If you haven’t read any of the Tales of the City series then could you leave this post, turn your computer off and run to the nearest bookshop, buy it, curl up with it and then come back when you are sorry that you have missed such utter joys until this day. Seriously, jog on, I won’t speak to you until you have. If you are one of those people who is clearly very naughty and is reading on, or if you have read them and you are wishing I would just get on with it, let me tell you that I think the Tales of the City books are not only my very favourite series but some of my very favourite books.

Returning to them is always an absolute joy, I feel I have lived with these characters on 28 Barbary Lane for all my life – impossible I know but that is how much they have meant to me since way back when and how real they have become in my mind. Knowing that there was a new one coming out, The Days of Anna Madrigal, I decided to re-read them all again after the new year only I realised that I always seem to re-read the first three (Tales of the City, More Tales of the City, Further Tales of the City) and then stop so knowing them inside and out (in a gorgeous and familiar way) I decided to start with book four in the series Babycakes (possibly after watching the first three’s adaptations on DVD first, don’t judge me they are almost as good as the first), and once again was lost in that familiar world of Mouse, Mary Ann and Mrs Madrigal once again. Note: Now if you haven’t read this series and still haven’t gone, right this minute, to buy them all this is your last chance as being the fourth in the series I may have to give some things away. You’ve been warned.

Black Swan Books, 1984 (2010 edition), paperback, 320 pages, taken from my own shelves

Babycakes opens with none other than The Queen as she arrives in San Francisco on a trip around America. The city is abuzz with the news and Mary Ann Singleton, now a TV reporter, is out in her very best hat (only befitting if you are even talking about The Queen on the telly, let alone being in her company) and trying to get a big story from it all. Her husband Brian is still waiting in a restaurant and trying to deal with career focused Mary Ann when really what he wants is a pregnant Mary Ann who he will happily become a house husband to. Michael ‘Mouse’ is also feeling rather lost and grieving since the death of his lover Jon. While all of The Castro is focused on the arrival of ‘another’ Queen in town, they are avoiding the fact that HIV and Aids are becoming a big problem in the city. Michael however knows about it all too well and feels the need to escape which, with the help of Mrs Madrigal and a runaway seaman, he does and flies to London where he finds a familiar face in a very unfamiliar world, though this familiar face doesn’t want to be discovered…

What I loved about Babycakes, and what I invariably love about every Tales of the City and Armistead Maupin book, is how on first glances these are a series of charming tales about a whole host of wonderful, diverse and colourful characters. Yet they also cleverly look at the much darker side of life and somehow make it more digestible without being any the less thought provoking or emotional. In Babycakes there are four main themes going on in the background; the first is subject of men who really want to be dads and stay at home husbands (which people still find an unusual set up), racism, grief and the arrival of HIV and Aids onto the gay scene in the early 1980’s.

======

_Task instructions_.
A – Copy the section of the Babycakes review that starts at "If you haven’t read any" and ends at "very favourite books.", word for word.
B – Continue the Babycakes review from the point where it stops, carrying on with the next part.

======

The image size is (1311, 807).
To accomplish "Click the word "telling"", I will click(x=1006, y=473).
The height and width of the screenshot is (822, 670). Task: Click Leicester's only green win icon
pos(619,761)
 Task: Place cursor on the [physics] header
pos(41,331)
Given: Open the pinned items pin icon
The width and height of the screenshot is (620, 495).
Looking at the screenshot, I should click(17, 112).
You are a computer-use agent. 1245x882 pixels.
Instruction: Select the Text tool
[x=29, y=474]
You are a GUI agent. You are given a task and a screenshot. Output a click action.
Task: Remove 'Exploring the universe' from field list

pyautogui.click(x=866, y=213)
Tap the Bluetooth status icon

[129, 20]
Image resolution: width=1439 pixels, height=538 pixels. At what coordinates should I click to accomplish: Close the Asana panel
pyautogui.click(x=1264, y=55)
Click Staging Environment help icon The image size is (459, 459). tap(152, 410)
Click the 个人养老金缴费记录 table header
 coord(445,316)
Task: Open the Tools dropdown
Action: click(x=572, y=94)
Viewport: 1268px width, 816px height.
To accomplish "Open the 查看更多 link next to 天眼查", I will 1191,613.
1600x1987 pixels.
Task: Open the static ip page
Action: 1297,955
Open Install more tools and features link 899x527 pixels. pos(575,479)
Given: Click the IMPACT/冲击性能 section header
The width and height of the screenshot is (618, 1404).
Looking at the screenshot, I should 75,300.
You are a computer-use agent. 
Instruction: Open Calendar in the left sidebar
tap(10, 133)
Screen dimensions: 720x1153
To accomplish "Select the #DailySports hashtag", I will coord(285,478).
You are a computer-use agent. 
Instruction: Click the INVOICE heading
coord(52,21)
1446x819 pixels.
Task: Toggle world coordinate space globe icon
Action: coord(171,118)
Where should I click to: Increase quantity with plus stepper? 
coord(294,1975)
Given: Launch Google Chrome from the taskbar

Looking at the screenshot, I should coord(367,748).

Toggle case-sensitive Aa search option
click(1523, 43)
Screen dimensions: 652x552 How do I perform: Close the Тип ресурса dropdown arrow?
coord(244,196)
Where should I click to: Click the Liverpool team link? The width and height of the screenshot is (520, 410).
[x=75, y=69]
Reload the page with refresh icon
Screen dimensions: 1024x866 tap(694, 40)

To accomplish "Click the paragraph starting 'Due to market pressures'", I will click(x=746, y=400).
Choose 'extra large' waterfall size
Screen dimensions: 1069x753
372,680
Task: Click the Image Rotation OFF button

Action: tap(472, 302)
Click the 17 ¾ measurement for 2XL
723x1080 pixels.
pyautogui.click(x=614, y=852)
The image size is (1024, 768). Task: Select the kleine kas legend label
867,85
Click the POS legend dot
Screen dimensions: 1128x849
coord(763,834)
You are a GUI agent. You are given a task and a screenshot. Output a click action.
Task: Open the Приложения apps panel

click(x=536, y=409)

======

_Results for each task_.
A –
If you haven’t read any of the Tales of the City series then could you leave this post, turn your computer off and run to the nearest bookshop, buy it, curl up with it and then come back when you are sorry that you have missed such utter joys until this day. Seriously, jog on, I won’t speak to you until you have. If you are one of those people who is clearly very naughty and is reading on, or if you have read them and you are wishing I would just get on with it, let me tell you that I think the Tales of the City books are not only my very favourite series but some of my very favourite books.

B –
The other Michael’s face registered gratitude, then confusion, then something akin to discomfort. Michael knew what he was wondering. ‘I don’t have it,’ he added. I am just a volunteer who answers the phones.’
A long silence followed. When the waiter finally spoke, his voice was much more subdued. ‘My ex-lover’s lover died of it last month.’
An expression of sympathy seemed somehow inappropriate, so Michael merely nodded.
‘It really scares me,’ said the waiter. ‘I’ve given up Folsom Street completely. I only go to the sweater bars now.’
Michael would have told him that the disease was no respecter of cashmere, but his nerves were too shot for another counselling session. He had already spent five hours talking to people who had been rejected by their lovers, evicted by their landlords, and refused admission to local hospitals. Just for tonight, he wanted to forget.’

These moments in Babycakes really hit home, probably because of all the lighter and more quirky stories around them, which I think Maupin does brilliantly as they stand out all the darker. They are also done with great sensitivity and it is this duality, and was also done marvellously when dealing with the Jonestown Massacre in Further Tales of the City, which makes the series so important as well as being so compelling to read. I can’t really say any more than that, I just really love them.

Since reading Babycakes, just before I started Significant Others, I discovered that The Days of Anna Madrigal will be the finale to the whole series. I won’t lie, having loved these books since I was a teenager (they were like a godsend to show there were more diverse/different people out there in the world) my stomach almost dropped out with horror. So I have decided that I will save the fifth to eighth book re-reads until after I have read the finale and have them to go back to afterwards. I have a feeling there will be tears for all sorts of reasons. I wonder if when I meet Armistead next week (for You Wrote The Book, if any of you have questions let me know) I could slip him a £5 note to get him to write just a few more? Ha!

For a slightly less rambling and emotional response to Babycakes visit A Guy’s Moleskin Notebook. Who else has read the Tales of the City series, be they in your formative years or not, and which has been your favourite along the way? Can you believe that it is really coming to an end? If you haven’t read them yet, then what on earth are you still doing reading this post? Get on with your bothers and down to a bookshop/library right this minute!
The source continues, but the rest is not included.